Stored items
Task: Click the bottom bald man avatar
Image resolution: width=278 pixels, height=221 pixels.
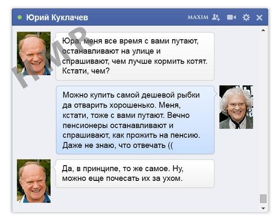Action: [x=34, y=181]
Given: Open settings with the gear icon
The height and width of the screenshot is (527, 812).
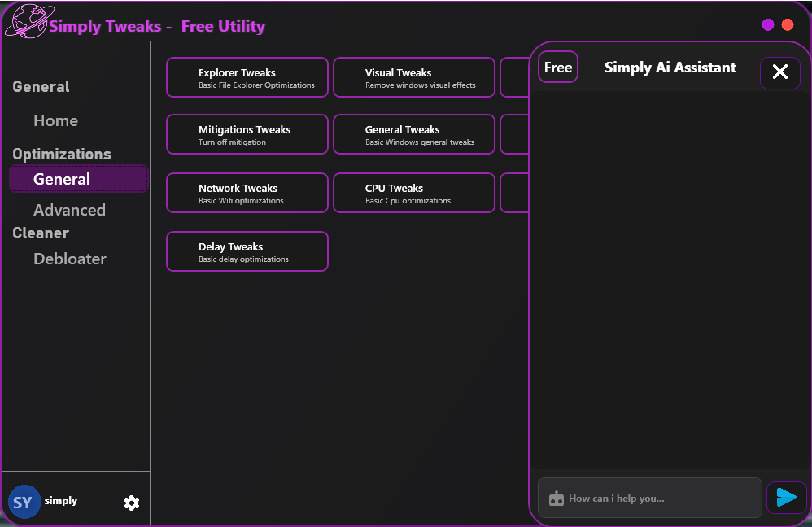Looking at the screenshot, I should 132,503.
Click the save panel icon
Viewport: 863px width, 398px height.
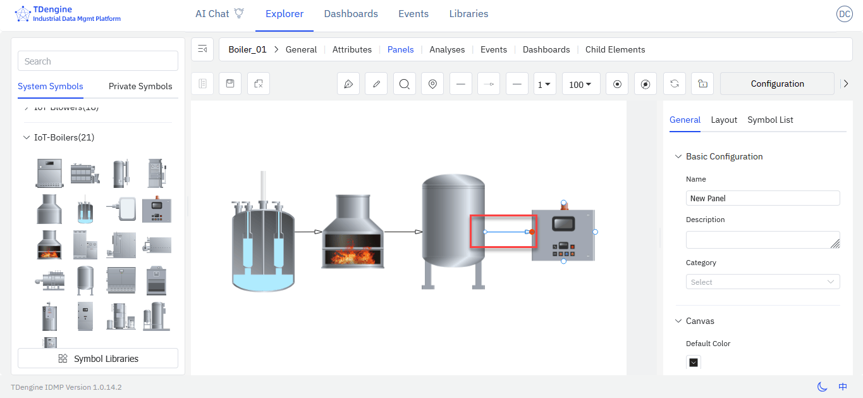coord(230,84)
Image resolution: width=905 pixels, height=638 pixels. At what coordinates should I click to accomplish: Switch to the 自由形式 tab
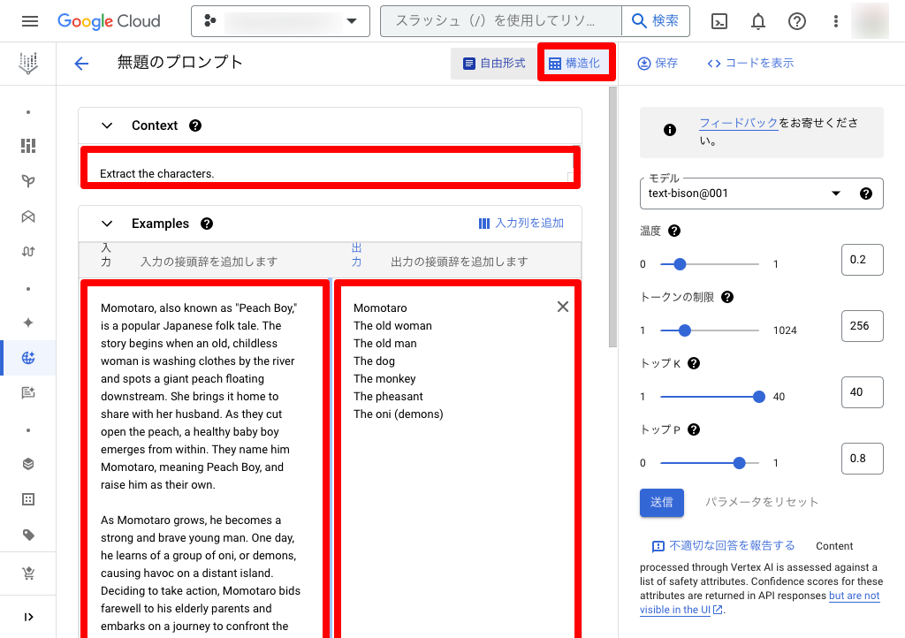(494, 64)
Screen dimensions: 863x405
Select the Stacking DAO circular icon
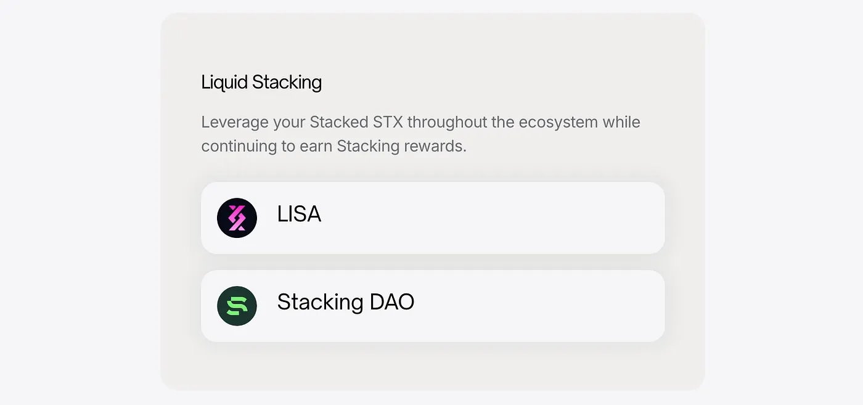(x=237, y=306)
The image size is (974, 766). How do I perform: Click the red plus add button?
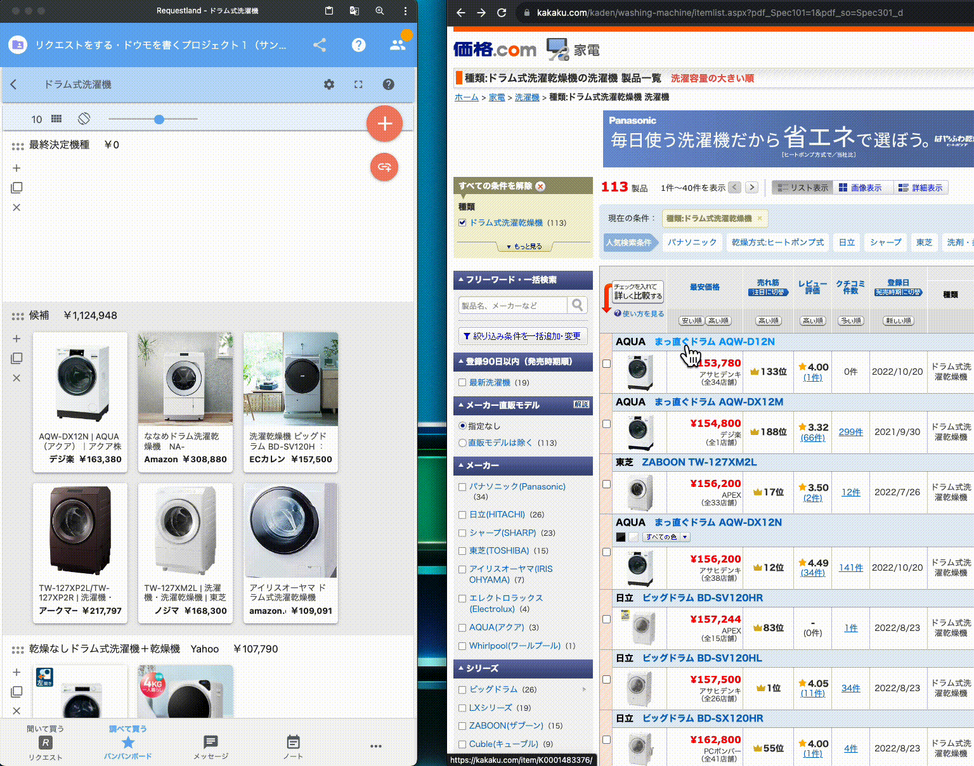(384, 124)
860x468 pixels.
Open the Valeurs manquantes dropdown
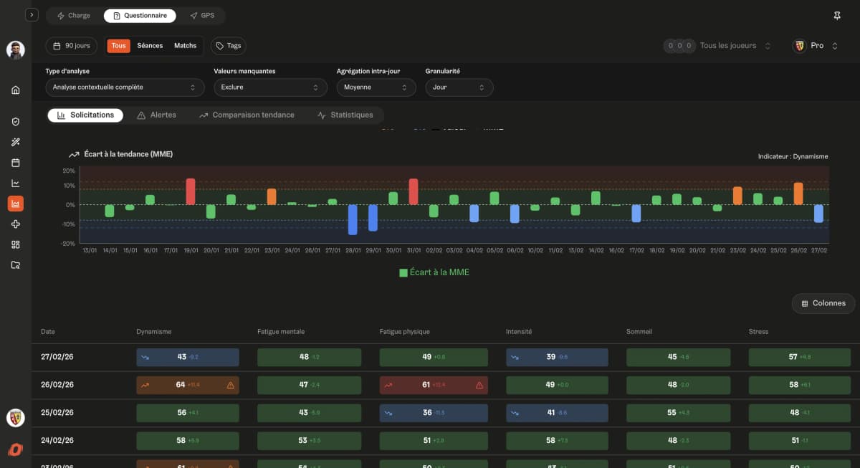271,87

EXERCISE AIM: Reproduce every record in full. Leave out the images.

PROBLEM SOLUTION:
Task: Click the bottom bald man avatar
Image resolution: width=278 pixels, height=221 pixels.
Action: [x=34, y=181]
Given: Open settings with the gear icon
The height and width of the screenshot is (527, 812).
Looking at the screenshot, I should 132,503.
Click the save panel icon
Viewport: 863px width, 398px height.
coord(230,84)
Image resolution: width=905 pixels, height=638 pixels. At what coordinates should I click to accomplish: Switch to the 自由形式 tab
(494, 64)
Screen dimensions: 863x405
Select the Stacking DAO circular icon
(x=237, y=306)
The image size is (974, 766). How do I perform: Click the red plus add button?
(384, 124)
860x468 pixels.
Open the Valeurs manquantes dropdown
271,87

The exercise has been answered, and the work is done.